*** Opening SOURCE PASSAGE ***
Less than two months before his death in December 1896, Alfred Nobel wrote a note to a colleague: "Isn't it the irony of fate that I have been prescribed nitro-glycerin, to be taken internally! They call it Trinitrin, so as not to scare the chemist and the public." Nobel suffered recurring attacks of the intense chest pain known as angina pectoris, and physicians of his day knew that nitroglycerin--the active ingredient in dynamite--provided effective relief. The irony, of course, was that the Swedish inventor and industrialist had made much of his considerable fortune from developing and manufacturing dynamite. Moreover, from his own laboratory experiments, Nobel had learned that exposure to the chemical caused severe headaches. He declined to take it for his angina.

Although nineteenth-century scientists understood why nitroglycerin was a potent explosive, they had no idea what made it an effective treatment for angina. Somehow it relaxed the smooth muscles that surround blood vessels, allowing the vessels to dilate so that more blood could flow to the starved heart muscle. The secret of nitroglycerin emerged at last in the 1970s, when researchers realized that it works by reacting in the body to form a messenger molecule called nitric oxide, or NO.

Outside the body, NO is an unstable, potentially toxic gas that forms in lightning strikes and car exhaust. But as a messenger molecule inside the body it plays a crucial regulatory role. Every cell type and tissue sends and receives messages--telling muscle cells when to contract, for instance, or fat cells when to release their stores. Several message systems regulate our web of blood vessels so that they deliver oxygen-carrying blood to the tissues and organs that need it most while also keeping our blood pressure at an appropriate level. The various messengers selectively dilate or constrict blood vessels, diverting blood flow as the body requires--to the gastrointestinal tract after a meal, for example, or to the muscles of movement in an emergency.
*** Closing SOURCE PASSAGE ***
*** Opening ENTRIES SUPPLIED ***
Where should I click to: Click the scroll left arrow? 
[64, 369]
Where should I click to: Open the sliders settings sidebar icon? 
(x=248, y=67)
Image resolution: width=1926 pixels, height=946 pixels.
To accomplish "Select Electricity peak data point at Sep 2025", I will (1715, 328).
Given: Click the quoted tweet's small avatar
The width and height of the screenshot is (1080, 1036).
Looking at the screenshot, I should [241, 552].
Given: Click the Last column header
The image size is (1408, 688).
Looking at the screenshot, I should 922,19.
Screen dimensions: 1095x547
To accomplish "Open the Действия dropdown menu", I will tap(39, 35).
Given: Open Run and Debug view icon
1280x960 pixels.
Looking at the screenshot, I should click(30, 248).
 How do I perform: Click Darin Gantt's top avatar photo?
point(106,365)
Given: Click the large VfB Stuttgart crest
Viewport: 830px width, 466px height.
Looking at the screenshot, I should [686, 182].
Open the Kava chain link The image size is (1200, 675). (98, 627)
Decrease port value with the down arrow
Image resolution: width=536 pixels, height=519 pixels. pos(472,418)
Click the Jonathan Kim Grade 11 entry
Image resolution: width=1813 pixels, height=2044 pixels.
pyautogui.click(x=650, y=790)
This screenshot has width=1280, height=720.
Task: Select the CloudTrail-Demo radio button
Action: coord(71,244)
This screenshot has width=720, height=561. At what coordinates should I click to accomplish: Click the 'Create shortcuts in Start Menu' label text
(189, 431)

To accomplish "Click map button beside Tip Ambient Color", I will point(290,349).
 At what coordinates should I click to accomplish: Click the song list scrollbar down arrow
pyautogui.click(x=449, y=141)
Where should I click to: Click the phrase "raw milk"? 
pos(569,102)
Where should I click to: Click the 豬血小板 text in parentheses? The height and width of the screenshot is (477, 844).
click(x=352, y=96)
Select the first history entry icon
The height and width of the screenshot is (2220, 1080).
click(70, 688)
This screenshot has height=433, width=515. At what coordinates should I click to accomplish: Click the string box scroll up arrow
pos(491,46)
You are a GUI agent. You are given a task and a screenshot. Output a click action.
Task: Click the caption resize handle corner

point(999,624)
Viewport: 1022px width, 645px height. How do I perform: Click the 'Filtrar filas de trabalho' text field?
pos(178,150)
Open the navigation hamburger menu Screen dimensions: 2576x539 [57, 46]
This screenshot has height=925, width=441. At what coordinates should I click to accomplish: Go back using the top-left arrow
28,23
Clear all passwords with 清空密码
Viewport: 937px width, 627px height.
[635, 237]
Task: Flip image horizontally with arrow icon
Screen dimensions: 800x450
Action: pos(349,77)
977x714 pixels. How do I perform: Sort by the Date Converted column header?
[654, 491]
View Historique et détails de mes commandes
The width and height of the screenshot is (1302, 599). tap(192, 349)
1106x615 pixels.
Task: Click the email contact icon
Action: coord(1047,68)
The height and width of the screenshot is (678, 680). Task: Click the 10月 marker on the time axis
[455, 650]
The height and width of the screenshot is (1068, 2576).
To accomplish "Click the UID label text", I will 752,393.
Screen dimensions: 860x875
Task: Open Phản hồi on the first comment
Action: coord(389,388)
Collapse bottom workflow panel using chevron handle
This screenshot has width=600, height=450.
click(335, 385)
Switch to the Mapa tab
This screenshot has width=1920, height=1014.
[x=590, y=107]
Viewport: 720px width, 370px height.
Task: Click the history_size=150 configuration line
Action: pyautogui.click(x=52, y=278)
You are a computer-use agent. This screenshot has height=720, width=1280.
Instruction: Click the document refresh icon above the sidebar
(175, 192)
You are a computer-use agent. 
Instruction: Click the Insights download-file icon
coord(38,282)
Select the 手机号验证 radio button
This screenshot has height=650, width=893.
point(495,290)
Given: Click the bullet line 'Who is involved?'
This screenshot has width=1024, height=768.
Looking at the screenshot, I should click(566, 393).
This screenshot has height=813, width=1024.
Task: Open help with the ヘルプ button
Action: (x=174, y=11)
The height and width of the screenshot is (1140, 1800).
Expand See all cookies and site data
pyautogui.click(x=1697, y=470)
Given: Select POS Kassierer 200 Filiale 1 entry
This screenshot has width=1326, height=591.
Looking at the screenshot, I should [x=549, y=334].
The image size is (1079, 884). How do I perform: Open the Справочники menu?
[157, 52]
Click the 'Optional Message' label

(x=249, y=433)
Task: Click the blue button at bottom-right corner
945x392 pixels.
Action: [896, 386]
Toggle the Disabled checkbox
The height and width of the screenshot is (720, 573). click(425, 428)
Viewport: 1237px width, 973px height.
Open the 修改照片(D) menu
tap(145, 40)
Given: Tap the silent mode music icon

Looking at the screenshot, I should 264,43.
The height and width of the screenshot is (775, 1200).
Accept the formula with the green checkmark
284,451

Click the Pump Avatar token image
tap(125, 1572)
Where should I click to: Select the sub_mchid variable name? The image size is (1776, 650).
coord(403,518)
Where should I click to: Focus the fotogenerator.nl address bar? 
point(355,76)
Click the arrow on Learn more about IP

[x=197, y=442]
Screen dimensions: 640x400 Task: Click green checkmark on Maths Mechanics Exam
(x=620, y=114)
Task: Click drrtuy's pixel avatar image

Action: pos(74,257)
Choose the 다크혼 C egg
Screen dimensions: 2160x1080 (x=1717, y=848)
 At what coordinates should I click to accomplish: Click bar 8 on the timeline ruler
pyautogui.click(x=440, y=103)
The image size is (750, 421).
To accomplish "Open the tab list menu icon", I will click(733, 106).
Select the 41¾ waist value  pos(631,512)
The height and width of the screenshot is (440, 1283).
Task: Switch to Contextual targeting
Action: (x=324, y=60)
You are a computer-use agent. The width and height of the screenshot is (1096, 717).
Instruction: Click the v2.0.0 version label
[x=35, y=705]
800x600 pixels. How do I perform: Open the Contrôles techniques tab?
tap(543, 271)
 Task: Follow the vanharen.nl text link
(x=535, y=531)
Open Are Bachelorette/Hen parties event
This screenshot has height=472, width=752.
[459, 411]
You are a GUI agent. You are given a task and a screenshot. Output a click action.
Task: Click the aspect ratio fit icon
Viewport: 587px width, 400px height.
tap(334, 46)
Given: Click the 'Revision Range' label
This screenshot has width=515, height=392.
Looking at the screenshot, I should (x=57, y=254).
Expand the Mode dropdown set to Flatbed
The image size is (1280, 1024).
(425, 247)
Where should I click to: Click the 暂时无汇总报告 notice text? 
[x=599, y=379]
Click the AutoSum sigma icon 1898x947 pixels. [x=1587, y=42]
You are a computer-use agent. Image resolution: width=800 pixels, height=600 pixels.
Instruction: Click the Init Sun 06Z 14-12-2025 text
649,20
*** Closing ENTRIES SUPPLIED ***
### TASKS TO COMPLETE
(1) In the passage on nitroglycerin and nitric oxide, what name did Nobel say was given to the nitroglycerin prescribed to him?
(2) Reproduce the passage on nitroglycerin and nitric oxide word for word, starting at "Less than two" and ending with "for his angina.", inclusive.
(3) Carry the passage on nitroglycerin and nitric oxide further, picking up after its final sentence.
The records can be disregarded here.

### PER-TASK OUTPUTS
(1) Trinitrin.

(2)
Less than two months before his death in December 1896, Alfred Nobel wrote a note to a colleague: "Isn't it the irony of fate that I have been prescribed nitro-glycerin, to be taken internally! They call it Trinitrin, so as not to scare the chemist and the public." Nobel suffered recurring attacks of the intense chest pain known as angina pectoris, and physicians of his day knew that nitroglycerin--the active ingredient in dynamite--provided effective relief. The irony, of course, was that the Swedish inventor and industrialist had made much of his considerable fortune from developing and manufacturing dynamite. Moreover, from his own laboratory experiments, Nobel had learned that exposure to the chemical caused severe headaches. He declined to take it for his angina.

(3)
Nitric oxide is at the center of the most important relaxation system, thus explaining why nitroglycerin helps angina patients. But NO's importance does not stop with angina. Inhaled NO can help premature babies when the blood vessels in their lungs are not absorbing oxygen adequately. Local application of NO-related drugs may prevent cells from growing and blocking repaired arteries. Drugs that release NO at the site of an infection also may help immune cells kill invading pathogens and tumor cells.

As often occurs in science, the path to using NO in such diverse medical treatments was guided by chance observations and was filled with odd turns. Just over a century after Alfred Nobel's death, the prizes that he founded with his fortune would be awarded to three researchers who had set out to investigate the mechanisms of the body's signaling systems--work that ultimately led to an understanding of how an explosive chemical can also relieve the pain caused by cardiovascular disease.